中庭に集結している人混みをかき分けて、目の色を変えながら必死に蓮を探した。


左、正面、右、後ろ。


身体を時計方向に一回転させて、どの角度を隅々見ても彼の姿は視界に入って来ない。



嘘でしょ。
今日で高校生活最後なのに…。
もう二度と会えないの?


すると、蓮より先に別のクラスの友達と別れを惜しんでいる紬を発見。
不安でいっぱいの心を一旦落ちつかせるように軽く一息をついて紬に声をかけた。



「紬、蓮を見なかった?さっきまで近くで在校生に囲まれていたのは見ていたんだけど、目を離した隙に見当たらなくなっちゃって…。

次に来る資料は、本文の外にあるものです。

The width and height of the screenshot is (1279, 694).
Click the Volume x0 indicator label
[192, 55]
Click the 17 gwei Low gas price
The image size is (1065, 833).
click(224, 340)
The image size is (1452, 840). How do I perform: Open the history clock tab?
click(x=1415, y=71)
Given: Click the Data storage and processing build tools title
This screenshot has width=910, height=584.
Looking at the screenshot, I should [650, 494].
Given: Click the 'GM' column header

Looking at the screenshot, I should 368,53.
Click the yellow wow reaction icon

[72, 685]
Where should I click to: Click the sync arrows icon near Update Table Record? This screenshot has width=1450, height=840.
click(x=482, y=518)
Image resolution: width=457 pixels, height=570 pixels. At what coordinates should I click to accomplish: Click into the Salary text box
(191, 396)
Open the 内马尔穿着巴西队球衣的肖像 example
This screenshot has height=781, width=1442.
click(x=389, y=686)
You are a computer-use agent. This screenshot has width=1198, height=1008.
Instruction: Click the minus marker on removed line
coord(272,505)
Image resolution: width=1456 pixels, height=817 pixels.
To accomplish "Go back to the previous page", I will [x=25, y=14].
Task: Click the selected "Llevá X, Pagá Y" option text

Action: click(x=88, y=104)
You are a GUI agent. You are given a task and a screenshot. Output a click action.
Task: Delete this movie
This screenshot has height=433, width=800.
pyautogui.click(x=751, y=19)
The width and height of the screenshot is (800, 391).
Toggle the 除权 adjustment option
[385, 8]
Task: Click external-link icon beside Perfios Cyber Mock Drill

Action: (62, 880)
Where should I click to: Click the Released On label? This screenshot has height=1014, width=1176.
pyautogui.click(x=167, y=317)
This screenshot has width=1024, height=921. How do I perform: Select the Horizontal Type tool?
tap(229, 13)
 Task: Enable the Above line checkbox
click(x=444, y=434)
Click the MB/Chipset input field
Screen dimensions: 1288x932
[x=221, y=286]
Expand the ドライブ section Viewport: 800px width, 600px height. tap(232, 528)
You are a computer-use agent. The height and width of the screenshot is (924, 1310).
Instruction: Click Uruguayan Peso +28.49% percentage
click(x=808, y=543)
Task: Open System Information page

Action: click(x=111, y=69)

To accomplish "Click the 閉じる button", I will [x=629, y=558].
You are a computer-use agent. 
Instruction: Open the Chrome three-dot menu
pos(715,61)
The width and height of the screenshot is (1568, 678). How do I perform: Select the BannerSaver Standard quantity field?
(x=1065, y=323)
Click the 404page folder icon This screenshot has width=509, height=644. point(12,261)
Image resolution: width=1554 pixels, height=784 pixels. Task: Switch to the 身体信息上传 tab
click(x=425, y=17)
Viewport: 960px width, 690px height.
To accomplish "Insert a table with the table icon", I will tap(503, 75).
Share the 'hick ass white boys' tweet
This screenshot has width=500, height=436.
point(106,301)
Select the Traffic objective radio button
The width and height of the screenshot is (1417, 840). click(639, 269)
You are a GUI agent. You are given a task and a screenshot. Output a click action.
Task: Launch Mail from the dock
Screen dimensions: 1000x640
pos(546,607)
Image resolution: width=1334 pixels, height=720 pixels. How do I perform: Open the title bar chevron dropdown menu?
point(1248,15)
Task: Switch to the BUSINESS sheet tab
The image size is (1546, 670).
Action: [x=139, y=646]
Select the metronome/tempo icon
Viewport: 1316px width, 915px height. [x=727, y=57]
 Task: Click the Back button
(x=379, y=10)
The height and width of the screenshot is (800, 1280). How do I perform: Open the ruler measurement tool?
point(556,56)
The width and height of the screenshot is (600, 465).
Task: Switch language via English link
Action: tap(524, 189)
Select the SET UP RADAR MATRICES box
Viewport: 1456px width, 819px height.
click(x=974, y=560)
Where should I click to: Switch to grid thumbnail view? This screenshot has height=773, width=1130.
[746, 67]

」

「大丈夫。蓮くんは黙って梓の前から居なくなったりはしないよ。」



気焦りして早口気味に話す梓に対して、紬は穏やかな口調で返答する。



「…あ、うん。そだね。今日は一度も蓮と話していないから、気持ち的に焦っちゃって。」

「ほら、今日で卒業なんだからもっとしっかりしないと!」


「蓮の事になると、つい我を失っちゃって…。」



紬は照れ笑いしている梓に優しく微笑むと、先程まで話していた友達の輪から外れて、梓の手を取って人が少ない場所へと連れ出した。